*** Opening of PROVIDED INFORMATION ***

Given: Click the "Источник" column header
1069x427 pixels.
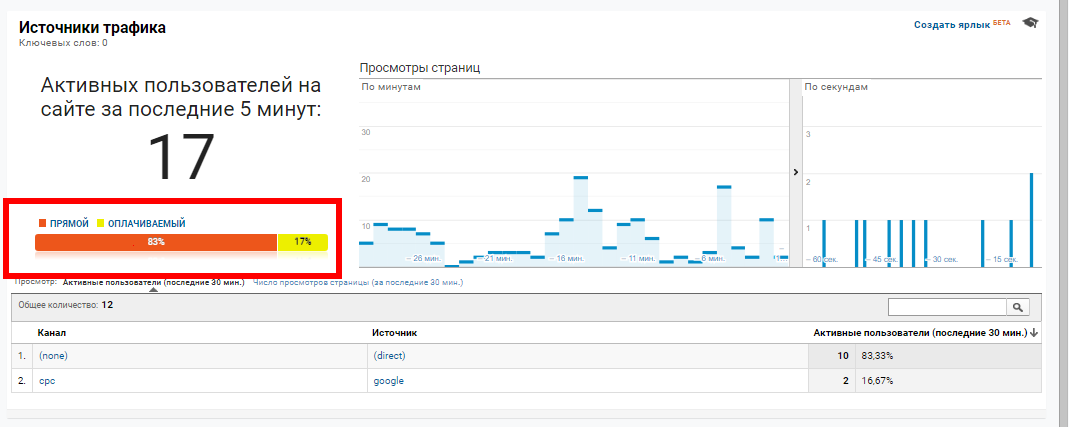Looking at the screenshot, I should (x=394, y=332).
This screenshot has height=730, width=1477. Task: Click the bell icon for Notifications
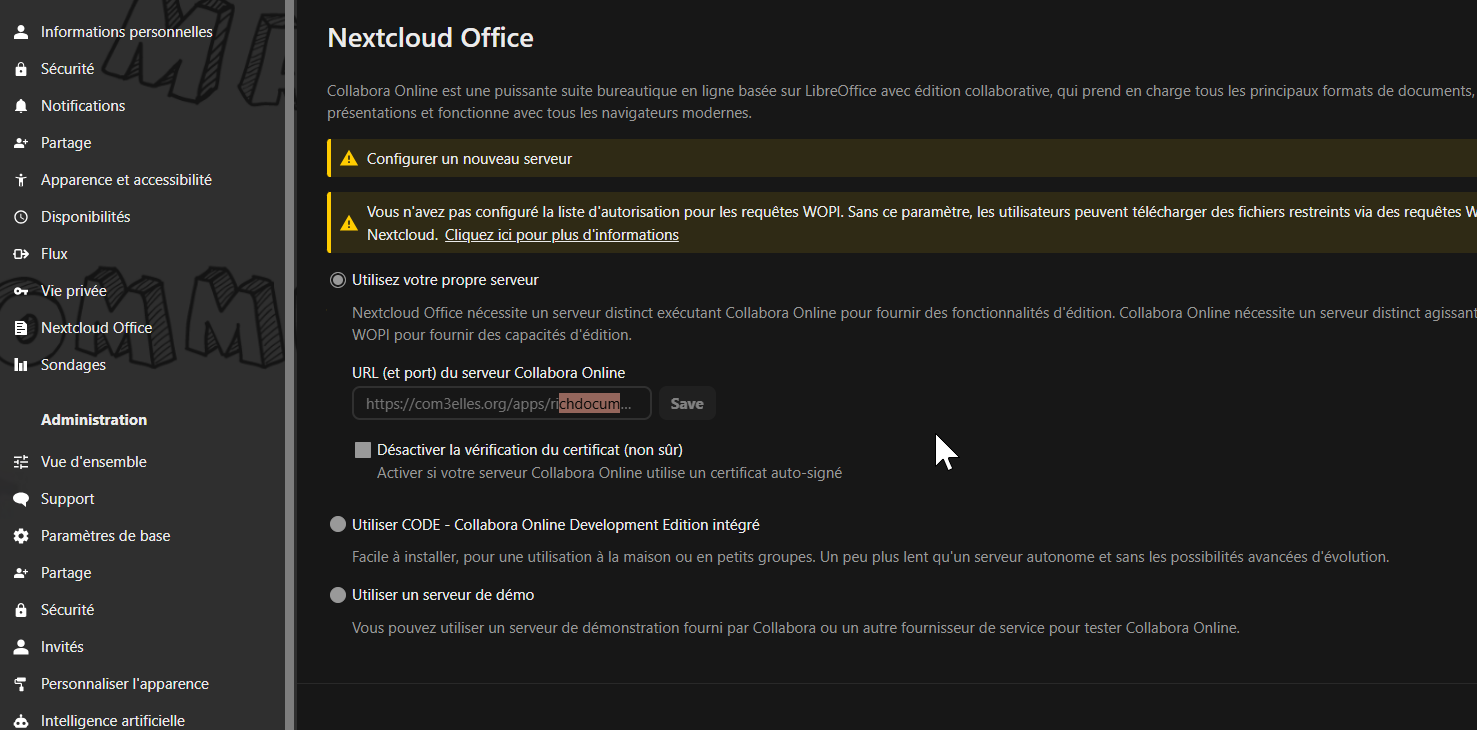(21, 106)

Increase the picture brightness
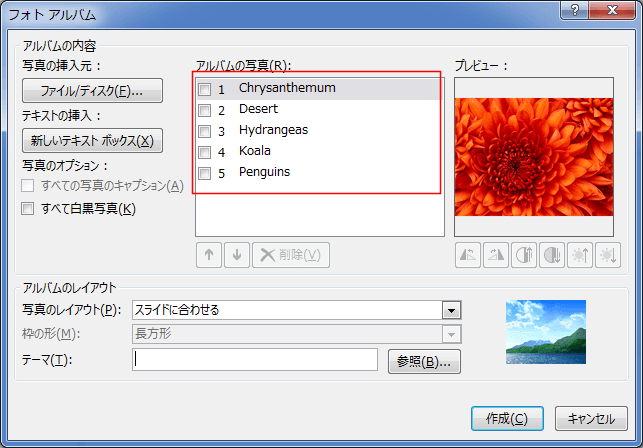tap(580, 255)
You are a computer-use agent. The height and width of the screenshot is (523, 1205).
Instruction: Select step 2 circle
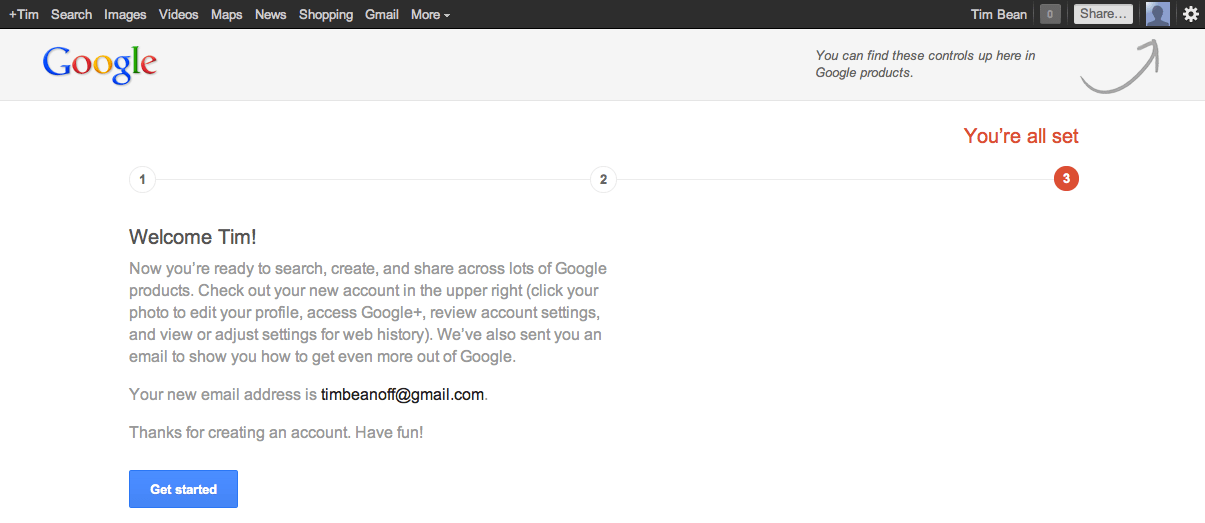click(x=603, y=180)
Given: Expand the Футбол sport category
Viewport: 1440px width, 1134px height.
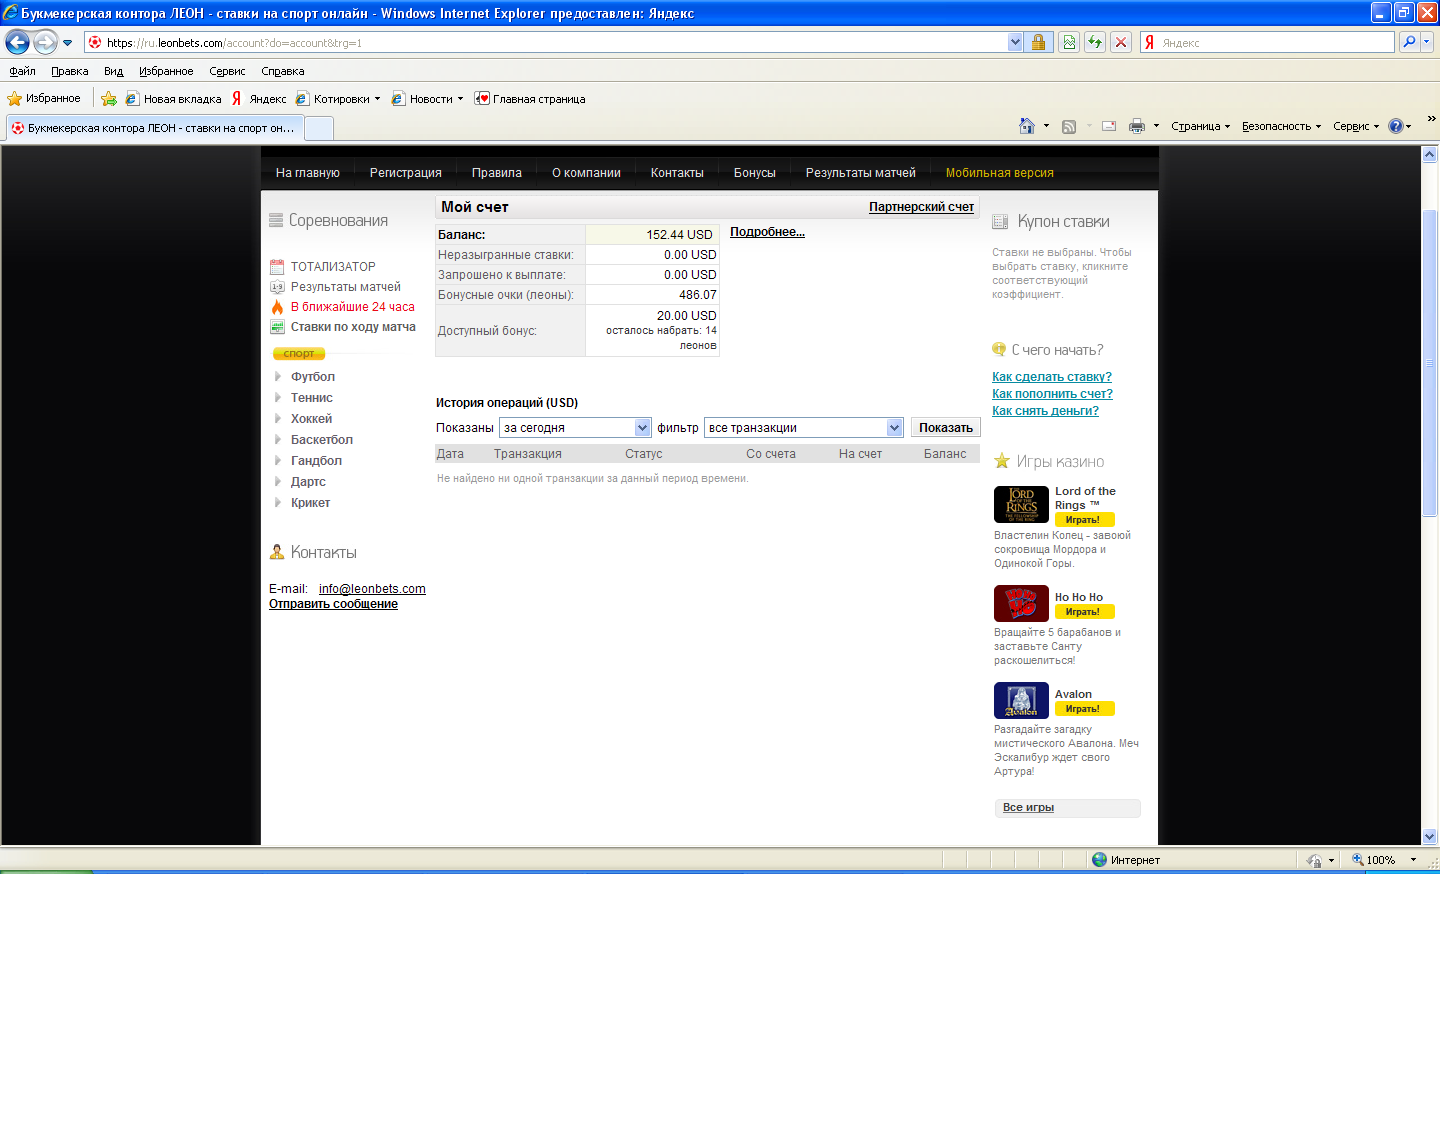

*** Close of PROVIDED INFORMATION ***

I would like the material repeated in full and exactly, with its images omitted.

Given: Click the "Источник" column header
1069x427 pixels.
Looking at the screenshot, I should (x=394, y=332).
This screenshot has height=730, width=1477. Task: Click the bell icon for Notifications
(21, 106)

Increase the picture brightness
tap(580, 255)
You are a computer-use agent. The height and width of the screenshot is (523, 1205).
Instruction: Select step 2 circle
click(x=603, y=180)
Given: Expand the Футбол sport category
Viewport: 1440px width, 1134px height.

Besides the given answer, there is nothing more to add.